A discussão começou com mais uma frase infeliz nas redes:
alguém invocava a “realidade bio-cultural dos povos europeus” —
um daqueles chavões pseudo-científicos que servem de verniz para ideias racistas.
E, claro, havia quem aplaudisse.
Respondi. Porque há falácias que, se deixadas sem resposta, tornam-se dogma.
Somos todos africanos
Em bom rigor, somos todos africanos.
Cerca de 99% da população mundial descende de uns milhares de migrantes que saíram de África há dezenas de milénios e povoaram o resto do planeta através do estreito de Behring.
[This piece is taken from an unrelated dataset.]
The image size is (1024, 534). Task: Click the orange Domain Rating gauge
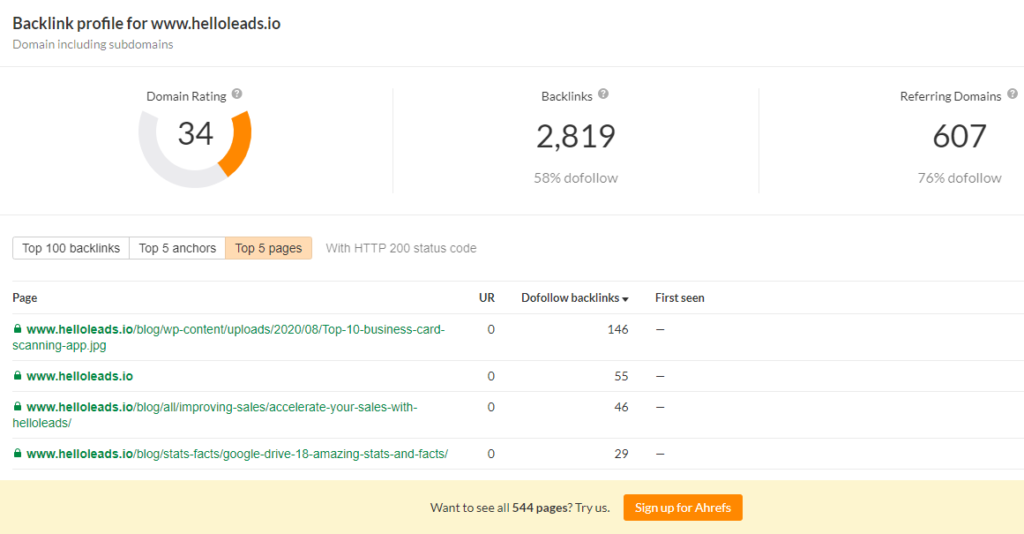click(236, 142)
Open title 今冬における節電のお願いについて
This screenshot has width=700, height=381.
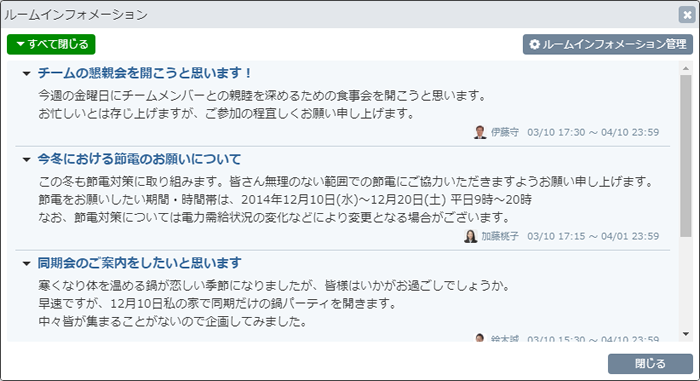click(139, 159)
A variabilidade genética fora de África é menor do que dentro do próprio continente.
Traduzindo: uma pessoa nascida na Sibéria é geneticamente mais próxima de outra nascida em Portugal do que dois vizinhos de toda a vida em África.
Não há, portanto, base biológica para distinguir “raças” humanas.
O conceito de “realidade bio-cultural” é pseudociência.
E a cultura?
Se o argumento biológico cai, sobra o cultural.
Mas o que é isso de “ser português”?
Os costumes de um algarvio, moldados pelo mar, ou os de um transmontano, que só o viu nos livros?
A língua? Qual delas — a falada nas ilhas, no Minho, nas comunidades de França ou no Brasil?
Por cada regra que tentem definir, há dez exceções.
A cultura não é essência, é processo, contacto, mistura.
A verdadeira falácia
Sim, existem povos, identidades, memórias partilhadas.
Mas não conformam nenhuma “realidade bio-cultural”.
Termos como esse são muletas ideológicas,
usadas por quem precisa de desculpas para justificar preconceitos.
A biologia não sustenta o racismo.
A cultura tampouco o legitima.
O resto é apenas medo travestido de teoria.